It isn’t because humans and current LLMs have radically different architectures
LLMs: training and inference are two separate processes; weights are modifiable during training, static/fixed/read-only at runtime
Humans: training and inference are integrated and run together; weights are dynamic, continuously updated in response to new experiences
You can scale current LLM architectures as far as you want, it will never compete with humans because it architecturally lacks their dynamism
Actually scaling to humans is going to require fundamentally new architectures-which some people are working on, but it isn’t clear if any of them have succeeded yet
True, but we have RAG to offset that.
> it architecturally lacks their dynamism
We'll get there eventually. Keep in mind that the brain is now about 300k years into fine-tuning itself as this species classified as homo sapiens. LLMs haven't even been around for 5 years yet.
In practice that doesn’t always work… I’ve seen cases where (a) the answer is in the RAG but the model can’t find it because it didn’t use the right search terms-embeddings and vector search reduces the incidence of that but cannot eliminate it; (b) the model decided not to use the search tool because it thought the answer was so obvious that tool use was unnecessary; (c) model doubts, rejects, or forgets the tool call results because they contradict the weights; (d) contradictions between data in weights and data in RAG produce contradictory or ineloquent output; (e) the data in the RAG is overly diffuse and the tool fails to surface enough of it to produce the kind of synthesis of it all which you’d get if the same info was in the weights
This is especially the case when the facts have changed radically since the model was trained, e.g. “who is the Supreme Leader of Iran?”
> We'll get there eventually. Keep in mind that the brain is now about 300k years into fine-tuning itself as this species classified as homo sapiens. LLMs haven't even been around for 5 years yet.
We probably will eventually-but I doubt we’ll get there purely by scaling existing approaches-more likely, novel ideas nobody has even thought of yet will prove essential, and a human-level AI model will have radical architectural differences from the current generation
AlphaZero isn’t a LLM. There are Feed Forward networks, recurrent networks, convolutional networks, transformer networks, generative adversarial networks.
Brains have many different regions each with different architectures. None of them work like LLMs. Not even our language centres are structured or trained anything like LLMs.
Language came after conceptual modeling of the world around us. We're surrounded by social species with theory of mind and even the ability to recognise themselves and communicate with each other, but none of them have language. Even the communications faculties they have operate in completely different parts of their brains than ours with completely different structure. Actually we still have those parts of the brain too.
Conceptual representation and modeling came first, then language came along to communicate those concepts. LLMs are the other way around, linguistic tokens come first and they just stream out more of them.

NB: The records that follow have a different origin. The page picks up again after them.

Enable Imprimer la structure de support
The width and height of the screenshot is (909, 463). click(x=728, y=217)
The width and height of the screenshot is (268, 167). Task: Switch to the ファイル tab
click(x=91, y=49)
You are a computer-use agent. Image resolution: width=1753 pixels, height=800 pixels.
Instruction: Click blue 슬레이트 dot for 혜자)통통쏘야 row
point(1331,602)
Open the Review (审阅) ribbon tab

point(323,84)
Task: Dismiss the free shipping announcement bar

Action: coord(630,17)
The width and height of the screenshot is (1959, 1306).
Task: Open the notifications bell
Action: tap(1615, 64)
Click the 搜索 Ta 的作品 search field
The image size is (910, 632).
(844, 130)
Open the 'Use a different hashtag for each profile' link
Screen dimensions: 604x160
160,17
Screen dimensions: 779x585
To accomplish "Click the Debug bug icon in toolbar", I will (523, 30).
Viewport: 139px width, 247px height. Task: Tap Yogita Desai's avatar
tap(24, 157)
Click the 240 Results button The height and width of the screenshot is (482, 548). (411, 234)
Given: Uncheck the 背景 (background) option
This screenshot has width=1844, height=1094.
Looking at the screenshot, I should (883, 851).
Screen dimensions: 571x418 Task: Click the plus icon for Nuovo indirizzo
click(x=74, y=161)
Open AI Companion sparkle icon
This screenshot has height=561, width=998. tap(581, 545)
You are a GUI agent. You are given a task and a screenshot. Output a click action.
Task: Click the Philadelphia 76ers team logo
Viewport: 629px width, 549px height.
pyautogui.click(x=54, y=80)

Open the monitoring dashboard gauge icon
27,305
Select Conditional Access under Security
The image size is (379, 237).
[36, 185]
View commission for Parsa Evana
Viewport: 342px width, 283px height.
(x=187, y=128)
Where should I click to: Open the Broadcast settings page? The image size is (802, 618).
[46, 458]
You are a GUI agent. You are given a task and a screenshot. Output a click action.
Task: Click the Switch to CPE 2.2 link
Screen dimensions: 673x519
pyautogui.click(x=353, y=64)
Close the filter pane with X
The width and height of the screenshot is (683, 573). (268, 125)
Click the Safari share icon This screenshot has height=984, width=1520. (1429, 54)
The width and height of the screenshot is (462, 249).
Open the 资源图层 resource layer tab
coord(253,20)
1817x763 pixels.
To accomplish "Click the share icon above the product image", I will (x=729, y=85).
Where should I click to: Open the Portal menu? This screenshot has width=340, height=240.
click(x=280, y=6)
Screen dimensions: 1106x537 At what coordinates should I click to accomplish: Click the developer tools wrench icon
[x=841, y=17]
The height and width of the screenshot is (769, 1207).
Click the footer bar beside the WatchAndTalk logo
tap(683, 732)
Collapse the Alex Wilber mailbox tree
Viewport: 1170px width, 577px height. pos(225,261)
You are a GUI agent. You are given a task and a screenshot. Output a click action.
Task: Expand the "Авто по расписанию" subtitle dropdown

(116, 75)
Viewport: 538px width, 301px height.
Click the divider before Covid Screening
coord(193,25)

This is why Noam Chomsky was adamant that what LLMs are actually doing in terms of architecture and function has nothing to do with language. At first I thought he must be wrong, he mustn't know how these things work, but the more I dug into it the more I realised he was right. He did know, and he was analysing this as a linguist with a deep understanding of the cognitive processes of language.
To say that brains are language models you have to ditch completely what the term language model actually means in AI research.
That's irrelevant though, since all the above are still prediction machines based on weights.
If you're ok with the brain being that, then you just changed the architecture (from LLM-like), not the concept.
An LLM is a specific neural architectural structure and training process. Brains are also neural networks, but they are otherwise nothing at all like LLMs and don't function the ways LLMs do architecturally other than being neural networks.
We do not have all the answers or a complete understanding of everything.